Britons are more likely to die early than people in most wealthy nations, research suggests - and experts are warning the gap is widening.
A study has found the UK is now 14th out of 19 Western countries for life expectancy.
In 1990, Britain ranked tenth in a league table - with Alzheimer's disease, cirrhosis of the liver and drug use disorders being blamed for our falling position.
The research was published as Health Secretary Jeremy Hunt prepares to address a "shocking underperformance" that is costing 30,000 lives every year.
Co-authored by Public Health England, the Global Burden of Disease Study, published in the Lancet journal, looks at the state of health in the 15 original members of the EU along with Canada, Australia, Norway and the US.
The report compares death rates, disease and health risks in 1990 and in 2010.
In these 20 years, life expectancy has increased in the UK - by an average of 4.2 years to 79.9 years - but it has failed to keep pace with other nations.
While we are living longer, we are experiencing longer periods of ill health and disability.
The UK is now below average compared with 18 other countries on many important indicators.

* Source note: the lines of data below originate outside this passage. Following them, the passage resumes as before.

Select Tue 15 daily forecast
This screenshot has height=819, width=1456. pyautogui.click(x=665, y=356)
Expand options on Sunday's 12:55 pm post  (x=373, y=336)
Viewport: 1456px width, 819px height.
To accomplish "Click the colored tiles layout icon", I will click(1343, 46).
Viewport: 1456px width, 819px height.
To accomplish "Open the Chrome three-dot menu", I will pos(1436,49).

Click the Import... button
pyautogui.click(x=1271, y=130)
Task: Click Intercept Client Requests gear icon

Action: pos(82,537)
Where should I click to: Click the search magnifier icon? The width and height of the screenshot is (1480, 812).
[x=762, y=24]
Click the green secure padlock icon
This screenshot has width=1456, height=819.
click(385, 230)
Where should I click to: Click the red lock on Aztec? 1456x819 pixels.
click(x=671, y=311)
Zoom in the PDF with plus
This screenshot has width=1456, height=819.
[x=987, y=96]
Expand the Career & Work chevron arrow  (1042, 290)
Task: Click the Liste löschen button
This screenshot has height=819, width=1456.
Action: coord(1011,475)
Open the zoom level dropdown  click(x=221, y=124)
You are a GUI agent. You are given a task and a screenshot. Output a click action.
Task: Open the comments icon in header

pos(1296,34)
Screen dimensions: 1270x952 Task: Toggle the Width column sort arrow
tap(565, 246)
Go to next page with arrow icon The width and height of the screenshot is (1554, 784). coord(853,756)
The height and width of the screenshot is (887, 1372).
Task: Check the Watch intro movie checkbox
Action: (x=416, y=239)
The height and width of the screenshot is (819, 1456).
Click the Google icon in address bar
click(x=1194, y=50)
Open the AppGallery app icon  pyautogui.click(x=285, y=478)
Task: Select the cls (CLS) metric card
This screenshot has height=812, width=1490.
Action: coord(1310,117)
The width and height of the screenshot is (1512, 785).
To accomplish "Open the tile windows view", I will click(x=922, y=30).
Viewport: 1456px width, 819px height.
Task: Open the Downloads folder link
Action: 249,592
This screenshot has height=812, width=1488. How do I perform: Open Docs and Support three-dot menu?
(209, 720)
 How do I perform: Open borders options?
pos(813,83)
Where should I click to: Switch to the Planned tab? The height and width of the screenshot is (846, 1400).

The biggest risk to health in the UK is tobacco, which accounts for 12% of the disease burden, followed very closely by high blood pressure and high body mass and then physical inactivity, alcohol and poor diet.
As a result, early death rates have not reduced among 20 to 54-year-olds for 20 years.
There have been improvements in many cancer treatments and in road safety, but there has been an increase in alcohol-related and drug-use deaths.
Among all age groups, drug disorders have risen nearly six-fold.
Co-author Professor Kevin Fenton said the report was a "wake-up call and an opportunity".
He said: "While it's encouraging that overall the health of the UK has improved substantially since the last report the pace of improvement is not enough."
Across all ages, the top eight diseases causing the most years of life lost in the UK remain largely the same as those reported in 1990.
In order, these are heart disease, lung cancer, stroke, chronic obstructive pulmonary disease, lower respiratory infections, colorectal cancer, breast cancer and self-harm.
Prof Fenton said there needed to be more focus on prevention as well as "high quality and accountable" clinical care.
The Health Secretary has previously pledged to cut the number of avoidable deaths from cancer, heart disease, strokes, respiratory and liver disease.
He now wants more people to be trained to use defibrillators and conduct CPR, while relatives of people who have died from cardiac conditions will get tests to see whether they too are at risk.
Mr Hunt said: "Despite real progress in cutting deaths we remain a poor relative to our global cousins on many measures of health, something I want to change.
"For too long we have been lagging behind and I want the reformed health system to take up this challenge and turn this shocking under-performance around."
Co-author Professor John Newton, chief knowledge officer at Public Health England, said: "We should be proud that life expectancy in the UK has increased as much as it has since 1990, but we need to make sure that these extra years are healthy ones."